There are numerous immunoreactive GBS proteins recognized by protective antibodies, which could be markers of infections caused by S. agalactiae as well as components of innovative subunit vaccine (Baker and Edwards, 2003). The best-known immunoreactive GBS proteins are the conservative and chimeric ones belonging to the alpha-like protein (Alp) family (Lindahl et al., 2003). Other recently investigated proteins, including the fibrinogen-binding protein FsbA, peptidase C5a, the laminin-binding protein Lmb, the conservative protein Sip and immunogenic bacterial adhesin BibA, demonstrate their immunoreactive nature and are considered potential vaccine components (Johri et al., 2006; Rajagopal, 2009; Santillan et al., 2011; Dzanibe et al., 2016). It was shown that BibA ensures 69% protection against a lethal challenge dose of GBS serotype-III in mice models (Santi et al., 2009). Trials on vaccine candidates, such as the Rib protein, which belongs to the Alp family, or pilus proteins have been in the preclinical phase (Heath, 2016).

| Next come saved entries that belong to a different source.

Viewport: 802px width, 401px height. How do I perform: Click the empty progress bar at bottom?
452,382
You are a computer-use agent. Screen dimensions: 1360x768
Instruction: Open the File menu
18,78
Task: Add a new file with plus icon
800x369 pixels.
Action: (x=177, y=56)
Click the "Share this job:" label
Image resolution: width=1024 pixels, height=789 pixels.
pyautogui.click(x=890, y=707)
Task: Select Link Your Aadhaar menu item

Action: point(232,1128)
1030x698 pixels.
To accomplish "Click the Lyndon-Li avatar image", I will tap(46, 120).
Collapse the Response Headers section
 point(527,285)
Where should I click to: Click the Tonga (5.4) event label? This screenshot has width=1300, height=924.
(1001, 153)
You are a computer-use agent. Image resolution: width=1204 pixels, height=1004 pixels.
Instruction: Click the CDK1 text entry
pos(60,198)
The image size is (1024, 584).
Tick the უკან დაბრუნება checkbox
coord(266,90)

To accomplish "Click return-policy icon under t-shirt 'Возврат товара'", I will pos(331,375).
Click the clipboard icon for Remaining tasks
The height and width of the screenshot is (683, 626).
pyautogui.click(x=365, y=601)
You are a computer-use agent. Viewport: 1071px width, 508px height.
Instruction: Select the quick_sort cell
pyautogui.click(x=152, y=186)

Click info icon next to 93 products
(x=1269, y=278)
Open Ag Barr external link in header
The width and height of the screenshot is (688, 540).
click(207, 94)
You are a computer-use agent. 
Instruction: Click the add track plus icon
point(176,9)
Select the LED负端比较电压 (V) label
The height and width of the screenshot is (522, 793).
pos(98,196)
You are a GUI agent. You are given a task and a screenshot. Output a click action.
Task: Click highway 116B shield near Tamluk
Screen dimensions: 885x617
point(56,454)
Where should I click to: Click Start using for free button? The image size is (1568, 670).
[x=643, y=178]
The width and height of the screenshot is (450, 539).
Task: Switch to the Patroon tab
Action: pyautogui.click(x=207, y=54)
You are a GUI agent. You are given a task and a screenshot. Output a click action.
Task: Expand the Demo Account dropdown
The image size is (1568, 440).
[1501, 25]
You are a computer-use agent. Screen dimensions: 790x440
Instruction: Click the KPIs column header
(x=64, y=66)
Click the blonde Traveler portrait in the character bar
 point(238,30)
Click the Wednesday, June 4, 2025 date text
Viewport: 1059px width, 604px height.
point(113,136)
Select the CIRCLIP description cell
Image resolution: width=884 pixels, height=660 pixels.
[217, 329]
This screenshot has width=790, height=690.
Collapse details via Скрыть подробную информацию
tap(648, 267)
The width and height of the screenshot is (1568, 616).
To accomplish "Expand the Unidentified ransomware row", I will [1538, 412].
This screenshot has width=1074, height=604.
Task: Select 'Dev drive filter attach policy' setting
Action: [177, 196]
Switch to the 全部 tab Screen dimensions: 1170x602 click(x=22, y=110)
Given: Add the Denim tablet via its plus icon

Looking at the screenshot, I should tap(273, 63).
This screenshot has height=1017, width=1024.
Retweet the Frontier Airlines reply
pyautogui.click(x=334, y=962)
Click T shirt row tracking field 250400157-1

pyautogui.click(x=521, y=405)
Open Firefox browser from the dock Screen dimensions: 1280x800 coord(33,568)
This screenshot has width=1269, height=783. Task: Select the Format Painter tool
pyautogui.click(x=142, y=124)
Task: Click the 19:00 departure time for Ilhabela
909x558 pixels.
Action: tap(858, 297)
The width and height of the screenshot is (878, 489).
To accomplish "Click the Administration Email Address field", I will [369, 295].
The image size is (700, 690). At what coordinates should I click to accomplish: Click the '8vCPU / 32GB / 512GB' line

In our previous research, four immunogenic proteins, including: enolase (47.4 kDa), aldehyde dehydrogenase (50.6 kDa) and, firstly described as being immunogenic in GBS, the trigger factor (47 kDa) and elongation factor Tu (44 kDa) have been described (Brzychczy-Wloch et al., 2013). In the present paper, we identified two more immunogenic proteins: inosine 5′-monophosphate dehydrogenase (IMPDH) (53 kDa) and the molecular chaperone GroEL (57 kDa).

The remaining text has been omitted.